[R] [External] Help with sub-setting

Burgess, Jamie J@m|e@Burge@@ @end|ng |rom ||verpoo|@@c@uk
Tue May 26 14:41:18 CEST 2020


Dear all,


Apologies for the late reply - I have just got back from my shift. I am unfortunately a little sleep deprived hehe


Hi Bert,

Thank-you for your reply


Yes, apologies - the syntax was lost in translation whilst changing the names of the groups, imported data-set file name and variables.


data<-data.frame(X=sample(1:2,100,TRUE),Y=sample(1:2,100,TRUE),
>  Z=rnorm(100))

by(data$Z,data[,c("X","Y")],summary)


In your example, if one of my variables recorded integer data and the other continuous data, does "1:2" specify columns, and "100" the number of entries I would like to select?


Dear Richard,


Thank-you for your reply


I have had previous success sub-grouping by one variable using the following:


group1<-subset(dataset1,dataset1$A==1)


I have subsequently been summarising the data using:


table(group1$variable) or summarise(group1$variable)


Using your suggestion I have managed to sub-group using the following:


GroupAB<-subset(data,data$A==1 & is.na (data$B)==FALSE)




I will also try your suggestion datasubset <- data[data$A ==1 & data$B ==  1 ,]) it is much appreciated.
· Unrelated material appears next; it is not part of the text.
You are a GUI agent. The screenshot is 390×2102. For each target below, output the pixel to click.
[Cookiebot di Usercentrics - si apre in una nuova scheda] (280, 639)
Does my entry do the same thing as yours?


I thought the problem was to do with the size of my data-set (4.9GB) and the presence of ~500,000 entries. However, as another command worked I am unsure what the problems was

I am only actually interested in around one third of these which is the reason I wish to sub-group by the two variables I have selected.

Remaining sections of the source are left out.